### SOURCE DATA
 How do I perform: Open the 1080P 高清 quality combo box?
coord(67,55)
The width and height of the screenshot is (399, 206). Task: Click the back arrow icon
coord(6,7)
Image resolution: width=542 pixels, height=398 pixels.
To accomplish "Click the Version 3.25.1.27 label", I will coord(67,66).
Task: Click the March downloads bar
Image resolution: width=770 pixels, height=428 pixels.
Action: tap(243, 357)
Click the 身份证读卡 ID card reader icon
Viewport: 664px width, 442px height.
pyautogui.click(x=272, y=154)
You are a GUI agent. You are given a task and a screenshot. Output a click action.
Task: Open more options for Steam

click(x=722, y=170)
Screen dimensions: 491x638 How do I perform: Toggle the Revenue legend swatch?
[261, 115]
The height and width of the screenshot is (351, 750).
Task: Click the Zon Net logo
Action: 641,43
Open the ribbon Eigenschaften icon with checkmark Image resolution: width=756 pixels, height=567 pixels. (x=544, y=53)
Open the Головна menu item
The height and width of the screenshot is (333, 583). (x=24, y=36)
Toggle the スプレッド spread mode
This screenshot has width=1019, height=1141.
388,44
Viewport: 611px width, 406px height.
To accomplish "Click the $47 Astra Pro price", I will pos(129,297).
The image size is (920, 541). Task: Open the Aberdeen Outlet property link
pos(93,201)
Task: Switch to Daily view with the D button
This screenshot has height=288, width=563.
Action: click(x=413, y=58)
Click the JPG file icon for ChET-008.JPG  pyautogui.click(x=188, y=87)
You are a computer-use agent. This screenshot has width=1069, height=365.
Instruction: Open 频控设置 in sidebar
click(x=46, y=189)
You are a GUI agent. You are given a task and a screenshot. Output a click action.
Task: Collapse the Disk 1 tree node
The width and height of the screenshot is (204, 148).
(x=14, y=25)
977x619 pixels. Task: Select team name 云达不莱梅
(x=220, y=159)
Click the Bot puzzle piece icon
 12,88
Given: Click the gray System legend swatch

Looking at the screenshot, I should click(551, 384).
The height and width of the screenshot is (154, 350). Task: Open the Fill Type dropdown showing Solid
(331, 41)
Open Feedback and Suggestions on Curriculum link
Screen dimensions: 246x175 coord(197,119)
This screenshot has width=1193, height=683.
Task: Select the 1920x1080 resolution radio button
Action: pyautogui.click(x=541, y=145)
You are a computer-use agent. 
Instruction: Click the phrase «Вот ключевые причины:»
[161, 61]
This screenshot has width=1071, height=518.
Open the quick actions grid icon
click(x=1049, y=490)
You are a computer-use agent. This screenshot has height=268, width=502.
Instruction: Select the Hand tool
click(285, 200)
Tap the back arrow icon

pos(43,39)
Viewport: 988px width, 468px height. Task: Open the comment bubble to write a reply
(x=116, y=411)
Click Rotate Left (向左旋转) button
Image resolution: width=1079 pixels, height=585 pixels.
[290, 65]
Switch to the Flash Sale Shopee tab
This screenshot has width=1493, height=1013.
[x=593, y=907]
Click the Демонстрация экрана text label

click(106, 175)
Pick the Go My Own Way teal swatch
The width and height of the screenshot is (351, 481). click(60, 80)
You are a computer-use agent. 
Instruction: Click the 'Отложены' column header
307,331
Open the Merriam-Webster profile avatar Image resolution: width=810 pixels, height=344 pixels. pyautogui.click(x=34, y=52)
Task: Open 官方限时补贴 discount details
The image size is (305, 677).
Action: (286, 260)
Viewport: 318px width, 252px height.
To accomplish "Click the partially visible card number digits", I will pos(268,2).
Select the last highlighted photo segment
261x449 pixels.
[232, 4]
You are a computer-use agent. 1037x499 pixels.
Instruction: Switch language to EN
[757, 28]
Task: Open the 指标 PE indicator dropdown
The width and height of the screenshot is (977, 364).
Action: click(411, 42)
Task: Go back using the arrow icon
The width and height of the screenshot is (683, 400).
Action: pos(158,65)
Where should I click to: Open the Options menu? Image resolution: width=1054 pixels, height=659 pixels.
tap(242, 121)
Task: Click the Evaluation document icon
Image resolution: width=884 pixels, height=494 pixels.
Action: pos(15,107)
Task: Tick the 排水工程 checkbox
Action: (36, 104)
######
> ACTION ITEM:
Write out each line exactly, beginning at the one with "The width and height of the screenshot is (683, 400)." and ending at the final line of the records above, with nothing added.

> OUTPUT FOR THIS TASK:
The width and height of the screenshot is (683, 400).
Action: pos(158,65)
Where should I click to: Open the Options menu? Image resolution: width=1054 pixels, height=659 pixels.
tap(242, 121)
Task: Click the Evaluation document icon
Image resolution: width=884 pixels, height=494 pixels.
Action: pos(15,107)
Task: Tick the 排水工程 checkbox
Action: (36, 104)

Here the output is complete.